(Records from a dataset)
________
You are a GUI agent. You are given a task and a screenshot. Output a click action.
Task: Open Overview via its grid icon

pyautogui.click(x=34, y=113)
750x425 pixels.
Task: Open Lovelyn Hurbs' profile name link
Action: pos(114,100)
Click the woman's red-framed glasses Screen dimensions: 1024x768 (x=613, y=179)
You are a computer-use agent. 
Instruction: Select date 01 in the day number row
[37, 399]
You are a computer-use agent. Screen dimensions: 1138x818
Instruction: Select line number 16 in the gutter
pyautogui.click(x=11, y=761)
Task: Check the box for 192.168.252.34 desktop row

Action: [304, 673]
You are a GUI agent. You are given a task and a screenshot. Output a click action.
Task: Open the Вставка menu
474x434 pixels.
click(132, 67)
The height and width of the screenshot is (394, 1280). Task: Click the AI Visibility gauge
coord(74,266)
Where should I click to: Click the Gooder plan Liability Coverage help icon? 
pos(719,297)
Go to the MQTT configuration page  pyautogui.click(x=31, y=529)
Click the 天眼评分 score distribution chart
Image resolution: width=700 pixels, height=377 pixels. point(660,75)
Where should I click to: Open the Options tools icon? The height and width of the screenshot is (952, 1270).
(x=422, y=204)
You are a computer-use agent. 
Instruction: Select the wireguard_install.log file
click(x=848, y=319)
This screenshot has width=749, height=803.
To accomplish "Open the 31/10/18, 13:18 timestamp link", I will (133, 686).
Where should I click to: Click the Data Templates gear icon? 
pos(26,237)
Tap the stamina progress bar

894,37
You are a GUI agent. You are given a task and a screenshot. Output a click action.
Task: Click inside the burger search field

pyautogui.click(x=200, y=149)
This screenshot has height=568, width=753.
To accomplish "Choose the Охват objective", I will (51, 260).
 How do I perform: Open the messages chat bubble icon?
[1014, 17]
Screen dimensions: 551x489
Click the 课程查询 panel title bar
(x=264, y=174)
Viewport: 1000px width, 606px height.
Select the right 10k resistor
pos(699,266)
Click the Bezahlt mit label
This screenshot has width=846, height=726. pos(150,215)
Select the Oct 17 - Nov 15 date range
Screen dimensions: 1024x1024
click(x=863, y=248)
________
[Exercise] Reproduce the listing from the line that contains "Task: Check the" through the line that contains "pos(719,297)", requests included. Offset every coordinate in the answers by adding 13 to each number.

[Answer to the exercise]
Task: Check the box for 192.168.252.34 desktop row

Action: [317, 686]
You are a GUI agent. You are given a task and a screenshot. Output a click action.
Task: Open the Вставка menu
474x434 pixels.
click(145, 80)
The height and width of the screenshot is (394, 1280). Task: Click the AI Visibility gauge
coord(87,279)
Where should I click to: Click the Gooder plan Liability Coverage help icon? 
pos(732,310)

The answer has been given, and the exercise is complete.